You’re not the attending. You can’t unilaterally change plans. But you’re not powerless either.

Here’s the behind-the-scenes playbook that actually works without setting yourself on fire:

  1. Narrate the trajectory in plain language on rounds.
    Say: “Over the last week, he’s required increasing pressors, more oxygen, and has had worsening kidney function despite everything we’re doing.” You’re not making a recommendation. You’re forcing everyone to confront the pattern. Many attendings will respond to that opening by acknowledging, “Yes, we’re moving toward end-stage here.”

  2. Ask timing questions, not value judgments.
    Instead of “Should we talk to the family about hospice?”, try: “When do you usually bring families into these discussions in a course like this?” You’re less threatening, more curious. That keeps the defensive walls lower.

  3. Offer to do the groundwork.
    A lot of avoidance is time/energy. Say: “If you’d like, I can sit with the family to understand what they know already and what matters most to the patient before we all talk together.” Some attendings will seize that. It lowers their barrier.

  4. Use the chart strategically.
    Document clearly when patients or families express values: “Patient states, ‘I would never want to live on machines if I can’t talk or recognize my family.’” That gives any later attending something to lean on when making recommendations.

  5. Study the attendings who are good at this—and align with them.
    Ask to join their family meetings. Watch their language. Steal phrases that feel authentic to you. This is how you quietly build a skillset most of your peers won’t have.


The Ethical Line You’re Going to Have to Draw for Yourself

Let me be very clear: there will be days when you participate in care that you believe is inappropriate, maybe even cruel. Ventilators on patients who will never wake up. Chest compressions on a body with no chance of meaningful recovery. Dialysis on a dying cancer patient because “the family isn’t ready.”

You will feel complicit. Because you are, in a way. That’s part of the moral injury of modern medicine.

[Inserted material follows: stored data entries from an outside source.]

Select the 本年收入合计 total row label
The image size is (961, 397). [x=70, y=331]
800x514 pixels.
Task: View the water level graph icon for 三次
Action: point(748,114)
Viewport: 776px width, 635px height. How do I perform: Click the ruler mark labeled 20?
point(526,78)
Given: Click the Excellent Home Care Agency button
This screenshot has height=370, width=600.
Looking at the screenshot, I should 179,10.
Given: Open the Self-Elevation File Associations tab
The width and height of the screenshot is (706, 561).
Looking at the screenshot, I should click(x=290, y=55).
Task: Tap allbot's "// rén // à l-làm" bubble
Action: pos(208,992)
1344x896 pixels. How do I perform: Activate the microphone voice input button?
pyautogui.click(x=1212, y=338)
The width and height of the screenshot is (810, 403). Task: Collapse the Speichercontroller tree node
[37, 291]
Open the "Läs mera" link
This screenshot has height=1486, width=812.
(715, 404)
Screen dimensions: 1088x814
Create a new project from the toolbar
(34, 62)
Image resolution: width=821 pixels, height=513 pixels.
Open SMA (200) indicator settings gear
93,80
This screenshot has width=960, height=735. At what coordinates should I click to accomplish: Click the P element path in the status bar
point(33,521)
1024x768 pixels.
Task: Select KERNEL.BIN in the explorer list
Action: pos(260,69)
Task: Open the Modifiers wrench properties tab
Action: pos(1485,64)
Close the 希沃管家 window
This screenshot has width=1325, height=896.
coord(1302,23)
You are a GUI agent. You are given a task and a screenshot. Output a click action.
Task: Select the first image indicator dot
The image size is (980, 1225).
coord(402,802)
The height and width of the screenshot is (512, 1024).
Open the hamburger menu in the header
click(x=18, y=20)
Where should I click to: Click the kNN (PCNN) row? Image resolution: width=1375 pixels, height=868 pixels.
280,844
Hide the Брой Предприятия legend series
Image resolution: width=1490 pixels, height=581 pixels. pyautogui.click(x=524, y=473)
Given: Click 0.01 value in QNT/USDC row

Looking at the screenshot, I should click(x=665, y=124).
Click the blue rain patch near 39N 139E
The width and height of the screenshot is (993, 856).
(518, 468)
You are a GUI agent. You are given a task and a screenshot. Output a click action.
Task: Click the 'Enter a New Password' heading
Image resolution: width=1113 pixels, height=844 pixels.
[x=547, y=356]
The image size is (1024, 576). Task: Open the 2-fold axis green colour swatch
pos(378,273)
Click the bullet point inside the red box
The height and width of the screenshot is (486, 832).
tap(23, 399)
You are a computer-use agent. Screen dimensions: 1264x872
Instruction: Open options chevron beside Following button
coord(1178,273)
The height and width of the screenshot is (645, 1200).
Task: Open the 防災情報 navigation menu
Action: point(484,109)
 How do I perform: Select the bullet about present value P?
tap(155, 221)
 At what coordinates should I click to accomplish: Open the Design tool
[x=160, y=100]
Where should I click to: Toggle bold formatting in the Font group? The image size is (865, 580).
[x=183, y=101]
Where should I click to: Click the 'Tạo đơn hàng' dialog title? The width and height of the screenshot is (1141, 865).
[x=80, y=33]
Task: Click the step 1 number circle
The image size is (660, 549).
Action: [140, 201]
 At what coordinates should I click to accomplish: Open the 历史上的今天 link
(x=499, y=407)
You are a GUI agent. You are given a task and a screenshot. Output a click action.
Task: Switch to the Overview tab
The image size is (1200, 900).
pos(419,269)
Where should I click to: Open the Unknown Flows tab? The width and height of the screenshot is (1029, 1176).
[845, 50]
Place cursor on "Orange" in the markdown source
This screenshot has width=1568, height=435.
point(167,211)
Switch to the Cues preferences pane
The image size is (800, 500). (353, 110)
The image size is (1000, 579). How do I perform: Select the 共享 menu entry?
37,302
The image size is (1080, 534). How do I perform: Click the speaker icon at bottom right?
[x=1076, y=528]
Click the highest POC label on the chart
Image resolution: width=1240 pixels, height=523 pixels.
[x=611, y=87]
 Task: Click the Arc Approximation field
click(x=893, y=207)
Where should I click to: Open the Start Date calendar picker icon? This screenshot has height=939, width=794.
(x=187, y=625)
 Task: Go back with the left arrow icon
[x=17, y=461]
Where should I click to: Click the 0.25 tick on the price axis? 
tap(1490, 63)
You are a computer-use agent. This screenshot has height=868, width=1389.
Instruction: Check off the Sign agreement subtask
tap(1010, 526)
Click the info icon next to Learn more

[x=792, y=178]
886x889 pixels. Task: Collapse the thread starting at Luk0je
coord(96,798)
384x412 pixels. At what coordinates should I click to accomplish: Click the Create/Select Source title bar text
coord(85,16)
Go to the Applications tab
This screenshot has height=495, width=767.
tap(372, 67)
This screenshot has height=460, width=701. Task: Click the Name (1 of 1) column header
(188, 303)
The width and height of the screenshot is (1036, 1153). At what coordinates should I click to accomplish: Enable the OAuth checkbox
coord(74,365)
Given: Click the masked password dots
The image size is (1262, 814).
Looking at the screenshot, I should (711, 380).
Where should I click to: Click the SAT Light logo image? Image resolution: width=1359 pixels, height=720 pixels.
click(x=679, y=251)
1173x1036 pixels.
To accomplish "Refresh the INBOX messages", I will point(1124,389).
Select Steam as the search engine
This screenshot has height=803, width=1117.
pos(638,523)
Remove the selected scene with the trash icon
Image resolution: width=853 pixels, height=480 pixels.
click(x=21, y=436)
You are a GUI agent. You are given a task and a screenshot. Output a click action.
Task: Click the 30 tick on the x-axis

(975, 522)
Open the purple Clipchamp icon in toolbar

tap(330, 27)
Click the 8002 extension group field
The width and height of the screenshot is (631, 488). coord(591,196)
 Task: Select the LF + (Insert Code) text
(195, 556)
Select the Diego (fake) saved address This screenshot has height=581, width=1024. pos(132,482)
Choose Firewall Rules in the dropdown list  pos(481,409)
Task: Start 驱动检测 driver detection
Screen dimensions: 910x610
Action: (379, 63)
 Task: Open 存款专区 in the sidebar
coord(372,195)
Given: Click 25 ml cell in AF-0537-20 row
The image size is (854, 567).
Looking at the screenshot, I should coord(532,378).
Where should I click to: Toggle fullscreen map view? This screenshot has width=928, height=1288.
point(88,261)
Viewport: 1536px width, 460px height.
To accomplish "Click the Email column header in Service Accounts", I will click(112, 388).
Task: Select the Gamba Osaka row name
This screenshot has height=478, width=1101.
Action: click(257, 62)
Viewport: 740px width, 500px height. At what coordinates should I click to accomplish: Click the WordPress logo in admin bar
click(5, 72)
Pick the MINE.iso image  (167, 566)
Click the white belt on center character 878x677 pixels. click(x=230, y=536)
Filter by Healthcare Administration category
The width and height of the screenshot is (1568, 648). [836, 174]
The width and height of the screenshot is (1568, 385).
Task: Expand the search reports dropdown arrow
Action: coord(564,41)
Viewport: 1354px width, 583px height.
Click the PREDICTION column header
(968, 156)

The bad attendings become numb. The good ones never fully do, but they also don’t let the guilt paralyze them. They work the problem from the inside: better conversations, earlier, clearer; advocating when it counts; refusing to lie to families even when everyone else wants to sugarcoat.

Your job now is not to fix the entire system. It’s to decide what kind of physician you’re going to be in it.

You won’t win every battle. Some attendings will keep dodging these talks. Some families will insist on “doing everything” until the last heartbeat. You’ll lose sleep over cases where you think, “We kept going two weeks too long.”

But if you understand the real reasons attendings avoid goals-of-care conversations—fear, ego, time, risk, skill gaps—you stop idealizing them, and you stop demonizing them. You see the forces you’ll inherit.

And then you can make a different choice.

Years from now, you won’t remember every ICU day or every cross-cover night. But you will remember the faces of the families you sat with and told the truth, even when your attending wanted to push it off till tomorrow. That’s the part of this work that actually stays with you—and the part that quietly changes who you become.